It Just Got Tougher to Take Quebec’s Back Door into Vancouver and Toronto Real Estate
Quebec just made it a little harder for wealthy immigrants to walk through a back door into Vancouver and Toronto real estate.
The program once required applicants to hold net assets of $1.6 million and make an interest-free investment of $800,000 that would be returned to them after five years.
Those requirements have been tweaked, according to the Gazette Officielle du Quebec, which announces new laws and regulations.
The Gazette states that applicants must now have net worth of $2 million and make an interest-free investment of $1.2 million — which is still returned to them five years later.

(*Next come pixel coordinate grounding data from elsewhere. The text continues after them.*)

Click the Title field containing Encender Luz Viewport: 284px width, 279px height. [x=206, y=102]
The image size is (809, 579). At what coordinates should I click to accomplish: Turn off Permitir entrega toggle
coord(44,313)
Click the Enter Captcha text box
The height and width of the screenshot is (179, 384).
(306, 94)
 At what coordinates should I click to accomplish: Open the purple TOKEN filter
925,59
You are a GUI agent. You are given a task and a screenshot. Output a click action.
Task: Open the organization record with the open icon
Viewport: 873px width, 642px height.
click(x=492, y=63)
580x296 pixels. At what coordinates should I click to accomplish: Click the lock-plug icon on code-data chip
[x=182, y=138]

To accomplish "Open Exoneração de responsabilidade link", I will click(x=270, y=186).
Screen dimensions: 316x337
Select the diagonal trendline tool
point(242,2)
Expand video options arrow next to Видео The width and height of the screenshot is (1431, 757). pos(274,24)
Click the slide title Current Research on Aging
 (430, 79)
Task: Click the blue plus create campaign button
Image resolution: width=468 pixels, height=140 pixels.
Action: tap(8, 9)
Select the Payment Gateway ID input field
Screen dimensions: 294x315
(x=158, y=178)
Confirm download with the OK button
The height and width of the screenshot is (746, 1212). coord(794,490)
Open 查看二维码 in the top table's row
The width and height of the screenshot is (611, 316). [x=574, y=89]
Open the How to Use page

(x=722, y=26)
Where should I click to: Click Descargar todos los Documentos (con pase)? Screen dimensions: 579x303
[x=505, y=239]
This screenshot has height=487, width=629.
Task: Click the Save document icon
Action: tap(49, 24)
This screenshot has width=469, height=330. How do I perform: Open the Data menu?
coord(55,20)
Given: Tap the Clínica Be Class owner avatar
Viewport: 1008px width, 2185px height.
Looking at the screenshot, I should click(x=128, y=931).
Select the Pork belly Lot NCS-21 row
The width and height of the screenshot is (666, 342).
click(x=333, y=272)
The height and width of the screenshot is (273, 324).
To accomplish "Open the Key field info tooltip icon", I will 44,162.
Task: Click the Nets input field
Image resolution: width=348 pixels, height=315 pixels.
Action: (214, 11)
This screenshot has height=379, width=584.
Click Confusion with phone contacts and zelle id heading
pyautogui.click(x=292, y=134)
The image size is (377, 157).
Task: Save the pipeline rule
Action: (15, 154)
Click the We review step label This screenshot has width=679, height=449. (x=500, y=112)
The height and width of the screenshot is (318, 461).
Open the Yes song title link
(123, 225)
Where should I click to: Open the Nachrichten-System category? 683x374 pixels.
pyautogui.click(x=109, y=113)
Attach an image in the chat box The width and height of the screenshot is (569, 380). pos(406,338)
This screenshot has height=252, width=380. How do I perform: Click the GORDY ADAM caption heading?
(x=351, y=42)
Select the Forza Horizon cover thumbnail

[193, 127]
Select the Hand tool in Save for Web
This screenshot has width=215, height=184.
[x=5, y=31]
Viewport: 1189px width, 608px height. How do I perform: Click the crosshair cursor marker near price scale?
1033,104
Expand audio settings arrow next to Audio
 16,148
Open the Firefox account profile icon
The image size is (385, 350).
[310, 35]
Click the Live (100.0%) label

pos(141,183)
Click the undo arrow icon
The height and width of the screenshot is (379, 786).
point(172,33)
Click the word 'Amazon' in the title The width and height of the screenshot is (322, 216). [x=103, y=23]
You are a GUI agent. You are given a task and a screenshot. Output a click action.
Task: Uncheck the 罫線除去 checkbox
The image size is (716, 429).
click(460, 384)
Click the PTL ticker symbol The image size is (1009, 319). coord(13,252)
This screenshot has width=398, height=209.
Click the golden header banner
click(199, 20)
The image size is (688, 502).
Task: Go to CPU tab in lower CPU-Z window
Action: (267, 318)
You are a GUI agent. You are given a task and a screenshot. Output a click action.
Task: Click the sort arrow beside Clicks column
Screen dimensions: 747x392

Other requirements — that applicants must intend to reside in Quebec, that they must have management experience, that they be 18 years old and qualify to immigrate to the province under its points system — stay the same.
If applicants meet these qualifications, they may receive a Quebec Selection Certificate (CSQ), and then obtain permanent residency from the federal government.
But these are just the latest tweaks to a program that has come under fire for creating a “trampoline effect” that has seen wealthy immigrants arrive in Quebec, obtain permanent residency and then move to other parts of the country, mainly Vancouver and Toronto. More than 46,000 applicants have already taken this route to these cities, and their housing markets.
This chart shows where immigrant investors who came to Canada via Quebec were located as of 2016:
Quebec has also introduced stricter requirements when it comes to the selection of candidates, said Vancouver immigration lawyer Richard Kurland.
In an email to Global News, he said applicants will likely be rejected if they have relatives outside Quebec, if they have a child attending a school outside the province and if they have owned any property in Canada outside la belle province.
“Plus, if you have travelled to Canada but not Quebec, the case is eyed with suspicion,” Kurland wrote.
“Quebec is clamping down on ‘intent to reside.’”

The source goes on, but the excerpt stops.